Ensemble de perssone travaille dans un factorie en haiti

Thank you for reading this post, don't forget to subscribe!

Depuis des décennies, Haïti est confrontée à des crises économiques et sociales qui semblent sans fin, souvent attribuées à des croyances infondées d’une prétendue malédiction. Pourtant, en analysant les choix politiques et économiques, il apparaît clairement que ces échecs trouvent leurs racines dans des décisions irréfléchies et une gestion incompétente.

Pour expliquer la descente aux enfers d’Haïti, les politiques comme les simples d’esprit évoquent souvent une théorie selon laquelle Haïti serait maudite et paierait le prix d’un supposé pacte qui entraverait son développement. Cependant, en explorant les problèmes en profondeur, force est de constater que le mal est ailleurs. Les décisions successives en matière économique ont conduit le pays vers la débâcle. La dernière en date est la décision de libéraliser le commerce avec l’entrée du pays dans l’Organisation mondiale du commerce (OMC) officiellement à partir du 30 janvier 1996, même si elle était membre du GATT depuis le 1ᵉʳ janvier 1950.

Fouye Rasin Nou, le 8 décembre 2024_L’adhésion d’Haïti à l’Organisation mondiale du commerce (OMC) en 1996 a eu des effets ambivalents sur son développement économique. Bien que certains aspects de l’adhésion puissent être considérés comme bénéfiques, les résultats ont été mitigés et l’impact réel sur le développement du pays a été limité, voire néfaste. Les dirigeants haïtiens ont signé des accords commerciaux sans prévoir les conséquences à long terme de telles décisions.

L’adhésion à l’OMC a permis à Haïti de bénéficier d’un accès élargi aux marchés mondiaux grâce à la réduction des barrières commerciales et devait ouvrir la voie à de nouvelles opportunités pour les exportations haïtiennes et ainsi renforcer la compétitivité du pays dans le commerce international. Néanmoins, on a assisté à la production de l’effet inverse. En effet, les dirigeants haïtiens, sous la présidence de Jean-Bertrand Aristide, ont adhéré tête baissée aux principes de la réduction des barrières douanières voulue par l’OMC et aux règles sur les tarifs douaniers, les subventions et les pratiques commerciales sans prendre en compte les obstacles structurels auxquels faisait et continue de faire face l’économie haïtienne.

Les obstacles

Le premier obstacle est l’insuffisance des infrastructures économiques.

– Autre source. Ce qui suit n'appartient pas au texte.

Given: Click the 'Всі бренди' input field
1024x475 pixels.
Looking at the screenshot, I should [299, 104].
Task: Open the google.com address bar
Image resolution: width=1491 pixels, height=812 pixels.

En effet, Haïti fait l’objet d’une carence à plusieurs niveaux. Tout d’abord, le réseau de transport en Haïti est l’un des plus fragiles des Caraïbes. Il comprend des routes en mauvais état, une insuffisance d’infrastructures portuaires et aéroportuaires et un transport en commun limité. Cela entraîne des coûts élevés pour le commerce, notamment pour le transport des marchandises à l’intérieur du pays et vers l’étranger.

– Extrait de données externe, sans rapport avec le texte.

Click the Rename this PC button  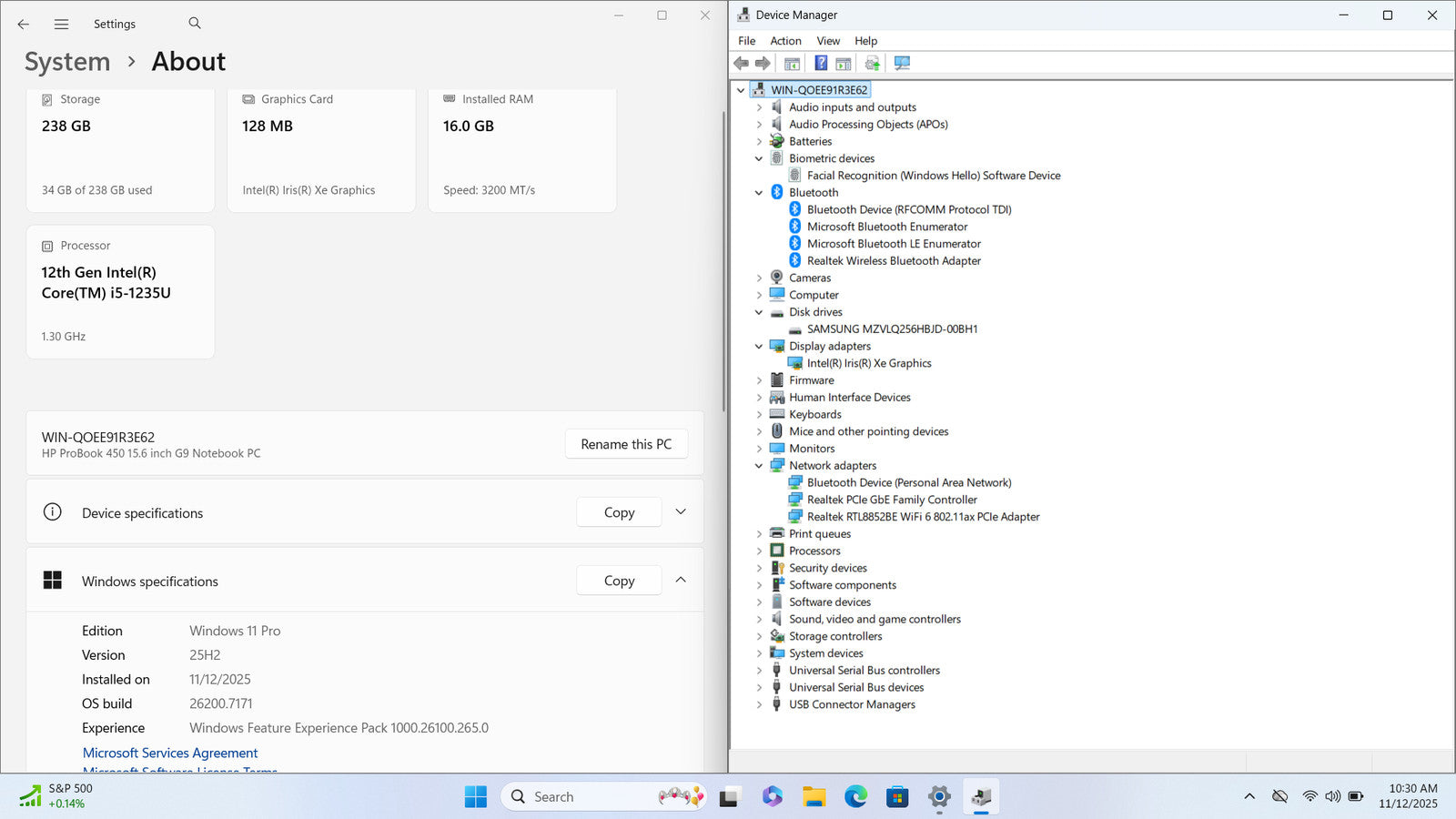click(626, 444)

Par ailleurs, Haïti manque d’infrastructures énergétiques, ce qui rend les activités économiques, notamment l’industrie et les entreprises, non compétitives par rapport à d’autres pays ayant une fourniture d’énergie plus stable et abordable. Seules quelques grandes villes ont accès à l’électricité, et de manière instable. De plus, Haïti a une infrastructure de communication peu développée, ce qui réduit la capacité du pays à participer pleinement aux échanges mondiaux, en particulier dans le domaine des services numériques et du commerce électronique. À cela, on peut ajouter le faible niveau d’éducation et un manque de soutien pour les entreprises locales afin de mieux se positionner sur les marchés internationaux.

Cependant, l’intégration au commerce mondial nécessite des réseaux de transport efficaces, des approvisionnements énergétiques stables et abordables, ainsi qu’un accès aux technologies de l’information. Or, en signant les différents accords de l’OMC, notamment ceux se référant au cycle d’Uruguay, les dirigeants haïtiens ne semblent pas avoir tenu compte de ces réalités qui réduisent considérablement la compétitivité du pays dans le commerce international.

Les conséquences de l’incompétence

En signant les yeux fermés les différents accords avec l’OMC et d’autres organismes internationaux comme le FMI et la Banque mondiale, les dirigeants haïtiens n’ont pas été à la hauteur de leur tâche, qui consiste à prévoir, car « diriger, c’est prévoir ». Ils ont ainsi entraîné le pays dans un cycle de débâcle économique sans précédent. Le marché, qui était plus ou moins protégé avant 1995, est devenu le plus ouvert des Amériques et l’un des plus ouverts au monde avec ses tarifs douaniers extrêmement bas. En effet, le 15 février 1995, est publiée dans le journal officiel Le Moniteur une loi modifiant les droits de douane. Elle prévoyait que l’Administration générale des douanes, pendant une période transitoire, appliquerait, sauf pour les produits mentionnés à l’article 2 de la présente loi, un taux équivalent à :


• zéro pour cent (0 %) pour tous les produits taxés actuellement de 0 à 10 % ;
• cinq pour cent (5 %) pour les produits taxés actuellement à 15 % et 20 % ;
• dix pour cent (10 %) pour les produits taxés actuellement à 25 % et 30 % ;
• quinze pour cent (15 %) pour les produits taxés actuellement de 35 % à 50 %.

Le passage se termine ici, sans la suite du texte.